#### EXERCISE PROMPT
Repeat the entries exactly, keeping every line as it is.
BEGIN
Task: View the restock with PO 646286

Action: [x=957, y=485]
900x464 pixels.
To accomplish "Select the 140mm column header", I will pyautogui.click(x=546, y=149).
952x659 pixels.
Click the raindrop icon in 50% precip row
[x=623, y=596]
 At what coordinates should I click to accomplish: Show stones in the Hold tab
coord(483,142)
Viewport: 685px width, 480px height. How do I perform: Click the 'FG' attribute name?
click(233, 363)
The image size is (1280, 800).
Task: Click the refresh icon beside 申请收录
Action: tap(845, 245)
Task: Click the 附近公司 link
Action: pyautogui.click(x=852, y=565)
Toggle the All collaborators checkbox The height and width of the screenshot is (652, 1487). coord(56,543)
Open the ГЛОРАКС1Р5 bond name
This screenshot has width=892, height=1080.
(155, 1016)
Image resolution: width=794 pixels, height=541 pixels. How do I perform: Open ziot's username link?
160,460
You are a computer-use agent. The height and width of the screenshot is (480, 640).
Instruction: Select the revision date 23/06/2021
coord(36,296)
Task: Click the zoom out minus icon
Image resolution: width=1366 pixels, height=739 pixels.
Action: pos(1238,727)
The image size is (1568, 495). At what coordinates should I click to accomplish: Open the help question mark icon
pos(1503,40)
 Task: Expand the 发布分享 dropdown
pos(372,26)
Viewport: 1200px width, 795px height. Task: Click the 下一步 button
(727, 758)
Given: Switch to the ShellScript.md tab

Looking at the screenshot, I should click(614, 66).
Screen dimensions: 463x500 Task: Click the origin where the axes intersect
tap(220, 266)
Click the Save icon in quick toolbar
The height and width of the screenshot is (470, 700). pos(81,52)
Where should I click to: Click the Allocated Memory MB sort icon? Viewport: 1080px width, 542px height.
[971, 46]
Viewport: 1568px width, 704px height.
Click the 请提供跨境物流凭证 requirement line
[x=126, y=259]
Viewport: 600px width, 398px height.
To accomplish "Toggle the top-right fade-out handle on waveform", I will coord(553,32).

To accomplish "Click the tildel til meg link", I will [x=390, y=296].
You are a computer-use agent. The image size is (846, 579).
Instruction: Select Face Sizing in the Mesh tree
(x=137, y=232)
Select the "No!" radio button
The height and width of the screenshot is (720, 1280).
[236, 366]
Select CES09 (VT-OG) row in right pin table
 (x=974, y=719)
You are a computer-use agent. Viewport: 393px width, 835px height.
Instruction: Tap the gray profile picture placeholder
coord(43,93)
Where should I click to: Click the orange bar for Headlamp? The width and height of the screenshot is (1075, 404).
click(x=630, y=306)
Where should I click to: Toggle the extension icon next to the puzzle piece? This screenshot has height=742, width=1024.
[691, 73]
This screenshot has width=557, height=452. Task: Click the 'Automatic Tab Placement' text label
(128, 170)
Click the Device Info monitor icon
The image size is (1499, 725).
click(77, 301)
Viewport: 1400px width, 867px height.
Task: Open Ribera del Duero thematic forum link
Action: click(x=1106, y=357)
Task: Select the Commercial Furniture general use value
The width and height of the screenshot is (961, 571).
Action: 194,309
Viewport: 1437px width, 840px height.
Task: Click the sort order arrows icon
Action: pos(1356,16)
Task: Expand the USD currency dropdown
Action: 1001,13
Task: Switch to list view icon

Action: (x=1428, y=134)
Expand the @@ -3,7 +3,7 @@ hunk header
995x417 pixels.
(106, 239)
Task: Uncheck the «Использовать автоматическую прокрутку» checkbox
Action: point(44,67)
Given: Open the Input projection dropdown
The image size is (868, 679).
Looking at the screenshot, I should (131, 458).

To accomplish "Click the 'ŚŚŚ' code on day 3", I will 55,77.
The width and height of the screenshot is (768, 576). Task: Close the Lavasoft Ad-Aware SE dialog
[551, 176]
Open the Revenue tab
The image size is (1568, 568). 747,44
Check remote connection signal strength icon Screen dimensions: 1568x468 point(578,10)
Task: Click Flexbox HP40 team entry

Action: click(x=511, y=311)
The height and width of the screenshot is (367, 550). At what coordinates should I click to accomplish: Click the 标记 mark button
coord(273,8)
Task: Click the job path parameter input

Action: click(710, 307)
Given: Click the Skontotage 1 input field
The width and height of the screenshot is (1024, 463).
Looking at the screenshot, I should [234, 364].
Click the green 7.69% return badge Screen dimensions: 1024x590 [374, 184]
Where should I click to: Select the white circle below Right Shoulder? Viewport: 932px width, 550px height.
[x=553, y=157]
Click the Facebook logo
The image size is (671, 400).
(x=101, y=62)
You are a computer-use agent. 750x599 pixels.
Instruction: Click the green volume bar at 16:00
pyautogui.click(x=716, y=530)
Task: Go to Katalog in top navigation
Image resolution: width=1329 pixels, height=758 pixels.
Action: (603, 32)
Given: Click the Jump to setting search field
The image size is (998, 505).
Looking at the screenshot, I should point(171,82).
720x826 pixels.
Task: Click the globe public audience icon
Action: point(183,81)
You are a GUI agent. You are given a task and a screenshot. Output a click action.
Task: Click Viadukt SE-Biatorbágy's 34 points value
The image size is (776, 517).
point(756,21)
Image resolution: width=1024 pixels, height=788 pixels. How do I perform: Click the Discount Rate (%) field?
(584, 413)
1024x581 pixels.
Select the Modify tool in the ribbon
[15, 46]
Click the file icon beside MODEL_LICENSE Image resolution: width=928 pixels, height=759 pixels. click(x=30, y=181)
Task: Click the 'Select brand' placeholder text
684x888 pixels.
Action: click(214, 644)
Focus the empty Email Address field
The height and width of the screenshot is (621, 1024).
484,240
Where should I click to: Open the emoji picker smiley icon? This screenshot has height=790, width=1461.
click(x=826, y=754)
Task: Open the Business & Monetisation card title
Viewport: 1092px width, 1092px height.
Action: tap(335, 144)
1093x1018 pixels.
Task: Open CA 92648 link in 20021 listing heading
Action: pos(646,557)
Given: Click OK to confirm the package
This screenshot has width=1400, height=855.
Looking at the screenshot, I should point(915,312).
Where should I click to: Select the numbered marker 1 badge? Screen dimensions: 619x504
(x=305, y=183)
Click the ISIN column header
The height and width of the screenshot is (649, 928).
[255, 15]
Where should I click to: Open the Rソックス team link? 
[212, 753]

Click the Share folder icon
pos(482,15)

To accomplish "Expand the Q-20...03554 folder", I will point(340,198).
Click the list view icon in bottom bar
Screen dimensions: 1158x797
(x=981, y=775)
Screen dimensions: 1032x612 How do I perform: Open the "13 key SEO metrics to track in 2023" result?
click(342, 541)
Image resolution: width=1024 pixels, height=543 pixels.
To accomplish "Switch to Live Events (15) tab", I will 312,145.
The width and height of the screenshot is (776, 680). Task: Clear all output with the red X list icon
END
#### YOUR RESPONSE
Task: View the restock with PO 646286

Action: [x=957, y=485]
900x464 pixels.
To accomplish "Select the 140mm column header", I will pyautogui.click(x=546, y=149).
952x659 pixels.
Click the raindrop icon in 50% precip row
[x=623, y=596]
 At what coordinates should I click to accomplish: Show stones in the Hold tab
coord(483,142)
Viewport: 685px width, 480px height. How do I perform: Click the 'FG' attribute name?
click(233, 363)
The image size is (1280, 800).
Task: Click the refresh icon beside 申请收录
Action: tap(845, 245)
Task: Click the 附近公司 link
Action: pyautogui.click(x=852, y=565)
Toggle the All collaborators checkbox The height and width of the screenshot is (652, 1487). coord(56,543)
Open the ГЛОРАКС1Р5 bond name
This screenshot has width=892, height=1080.
(155, 1016)
Image resolution: width=794 pixels, height=541 pixels. How do I perform: Open ziot's username link?
160,460
You are a computer-use agent. The height and width of the screenshot is (480, 640).
Instruction: Select the revision date 23/06/2021
coord(36,296)
Task: Click the zoom out minus icon
Image resolution: width=1366 pixels, height=739 pixels.
Action: pos(1238,727)
The image size is (1568, 495). At what coordinates should I click to accomplish: Open the help question mark icon
pos(1503,40)
 Task: Expand the 发布分享 dropdown
pos(372,26)
Viewport: 1200px width, 795px height. Task: Click the 下一步 button
(727, 758)
Given: Switch to the ShellScript.md tab

Looking at the screenshot, I should click(614, 66).
Screen dimensions: 463x500 Task: Click the origin where the axes intersect
tap(220, 266)
Click the Save icon in quick toolbar
The height and width of the screenshot is (470, 700). pos(81,52)
Where should I click to: Click the Allocated Memory MB sort icon? Viewport: 1080px width, 542px height.
[971, 46]
Viewport: 1568px width, 704px height.
Click the 请提供跨境物流凭证 requirement line
[x=126, y=259]
Viewport: 600px width, 398px height.
To accomplish "Toggle the top-right fade-out handle on waveform", I will coord(553,32).

To accomplish "Click the tildel til meg link", I will [x=390, y=296].
You are a computer-use agent. The image size is (846, 579).
Instruction: Select Face Sizing in the Mesh tree
(x=137, y=232)
Select the "No!" radio button
The height and width of the screenshot is (720, 1280).
[236, 366]
Select CES09 (VT-OG) row in right pin table
 (x=974, y=719)
You are a computer-use agent. Viewport: 393px width, 835px height.
Instruction: Tap the gray profile picture placeholder
coord(43,93)
Where should I click to: Click the orange bar for Headlamp? The width and height of the screenshot is (1075, 404).
click(x=630, y=306)
Where should I click to: Toggle the extension icon next to the puzzle piece? This screenshot has height=742, width=1024.
[691, 73]
This screenshot has width=557, height=452. Task: Click the 'Automatic Tab Placement' text label
(128, 170)
Click the Device Info monitor icon
The image size is (1499, 725).
click(77, 301)
Viewport: 1400px width, 867px height.
Task: Open Ribera del Duero thematic forum link
Action: click(x=1106, y=357)
Task: Select the Commercial Furniture general use value
The width and height of the screenshot is (961, 571).
Action: 194,309
Viewport: 1437px width, 840px height.
Task: Click the sort order arrows icon
Action: pos(1356,16)
Task: Expand the USD currency dropdown
Action: 1001,13
Task: Switch to list view icon

Action: (x=1428, y=134)
Expand the @@ -3,7 +3,7 @@ hunk header
995x417 pixels.
(106, 239)
Task: Uncheck the «Использовать автоматическую прокрутку» checkbox
Action: point(44,67)
Given: Open the Input projection dropdown
The image size is (868, 679).
Looking at the screenshot, I should (131, 458).

To accomplish "Click the 'ŚŚŚ' code on day 3", I will 55,77.
The width and height of the screenshot is (768, 576). Task: Close the Lavasoft Ad-Aware SE dialog
[551, 176]
Open the Revenue tab
The image size is (1568, 568). 747,44
Check remote connection signal strength icon Screen dimensions: 1568x468 point(578,10)
Task: Click Flexbox HP40 team entry

Action: click(x=511, y=311)
The height and width of the screenshot is (367, 550). At what coordinates should I click to accomplish: Click the 标记 mark button
coord(273,8)
Task: Click the job path parameter input

Action: click(710, 307)
Given: Click the Skontotage 1 input field
The width and height of the screenshot is (1024, 463).
Looking at the screenshot, I should [234, 364].
Click the green 7.69% return badge Screen dimensions: 1024x590 [374, 184]
Where should I click to: Select the white circle below Right Shoulder? Viewport: 932px width, 550px height.
[x=553, y=157]
Click the Facebook logo
The image size is (671, 400).
(x=101, y=62)
You are a computer-use agent. 750x599 pixels.
Instruction: Click the green volume bar at 16:00
pyautogui.click(x=716, y=530)
Task: Go to Katalog in top navigation
Image resolution: width=1329 pixels, height=758 pixels.
Action: (603, 32)
Given: Click the Jump to setting search field
The image size is (998, 505).
Looking at the screenshot, I should point(171,82).
720x826 pixels.
Task: Click the globe public audience icon
Action: point(183,81)
You are a GUI agent. You are given a task and a screenshot. Output a click action.
Task: Click Viadukt SE-Biatorbágy's 34 points value
The image size is (776, 517).
point(756,21)
Image resolution: width=1024 pixels, height=788 pixels. How do I perform: Click the Discount Rate (%) field?
(584, 413)
1024x581 pixels.
Select the Modify tool in the ribbon
[15, 46]
Click the file icon beside MODEL_LICENSE Image resolution: width=928 pixels, height=759 pixels. click(x=30, y=181)
Task: Click the 'Select brand' placeholder text
684x888 pixels.
Action: click(214, 644)
Focus the empty Email Address field
The height and width of the screenshot is (621, 1024).
484,240
Where should I click to: Open the emoji picker smiley icon? This screenshot has height=790, width=1461.
click(x=826, y=754)
Task: Open the Business & Monetisation card title
Viewport: 1092px width, 1092px height.
Action: tap(335, 144)
1093x1018 pixels.
Task: Open CA 92648 link in 20021 listing heading
Action: pos(646,557)
Given: Click OK to confirm the package
This screenshot has width=1400, height=855.
Looking at the screenshot, I should point(915,312).
Where should I click to: Select the numbered marker 1 badge? Screen dimensions: 619x504
(x=305, y=183)
Click the ISIN column header
The height and width of the screenshot is (649, 928).
[255, 15]
Where should I click to: Open the Rソックス team link? 
[212, 753]

Click the Share folder icon
pos(482,15)

To accomplish "Expand the Q-20...03554 folder", I will point(340,198).
Click the list view icon in bottom bar
Screen dimensions: 1158x797
(x=981, y=775)
Screen dimensions: 1032x612 How do I perform: Open the "13 key SEO metrics to track in 2023" result?
click(342, 541)
Image resolution: width=1024 pixels, height=543 pixels.
To accomplish "Switch to Live Events (15) tab", I will 312,145.
The width and height of the screenshot is (776, 680). Task: Clear all output with the red X list icon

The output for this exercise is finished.